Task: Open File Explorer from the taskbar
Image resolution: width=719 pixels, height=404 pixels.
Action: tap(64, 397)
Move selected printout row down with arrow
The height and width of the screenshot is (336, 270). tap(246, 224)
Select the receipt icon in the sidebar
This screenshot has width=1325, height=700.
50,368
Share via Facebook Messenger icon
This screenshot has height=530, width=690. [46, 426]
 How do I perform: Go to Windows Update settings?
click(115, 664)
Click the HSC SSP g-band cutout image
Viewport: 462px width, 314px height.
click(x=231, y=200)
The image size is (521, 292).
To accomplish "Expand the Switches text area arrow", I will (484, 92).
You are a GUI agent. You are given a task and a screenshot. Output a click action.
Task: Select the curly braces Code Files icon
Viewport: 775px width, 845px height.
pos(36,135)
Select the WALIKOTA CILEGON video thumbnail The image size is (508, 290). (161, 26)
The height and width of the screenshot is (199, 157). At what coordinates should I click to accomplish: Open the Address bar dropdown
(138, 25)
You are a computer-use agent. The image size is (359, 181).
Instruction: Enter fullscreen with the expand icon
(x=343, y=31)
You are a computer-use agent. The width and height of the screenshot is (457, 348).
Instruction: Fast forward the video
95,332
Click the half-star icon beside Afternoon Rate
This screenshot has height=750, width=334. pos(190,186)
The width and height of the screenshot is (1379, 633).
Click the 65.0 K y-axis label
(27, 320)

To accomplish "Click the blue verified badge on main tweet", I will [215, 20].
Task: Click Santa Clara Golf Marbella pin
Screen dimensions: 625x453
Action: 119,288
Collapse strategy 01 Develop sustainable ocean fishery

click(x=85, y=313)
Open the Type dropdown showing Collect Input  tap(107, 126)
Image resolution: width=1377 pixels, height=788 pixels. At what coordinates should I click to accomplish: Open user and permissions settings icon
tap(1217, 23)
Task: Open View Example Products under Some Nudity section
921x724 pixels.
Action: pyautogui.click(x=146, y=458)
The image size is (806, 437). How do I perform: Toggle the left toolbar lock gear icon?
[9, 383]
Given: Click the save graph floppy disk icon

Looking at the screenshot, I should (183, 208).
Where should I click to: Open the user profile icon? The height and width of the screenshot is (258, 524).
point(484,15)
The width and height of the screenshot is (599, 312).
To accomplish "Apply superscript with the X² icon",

____

**TASK REQUIREMENTS:**
Search the records for the string "will" and report each line that has it.

**OUTPUT FOR THIS TASK:**
To accomplish "Expand the Switches text area arrow", I will (484, 92).
To accomplish "Click the blue verified badge on main tweet", I will [215, 20].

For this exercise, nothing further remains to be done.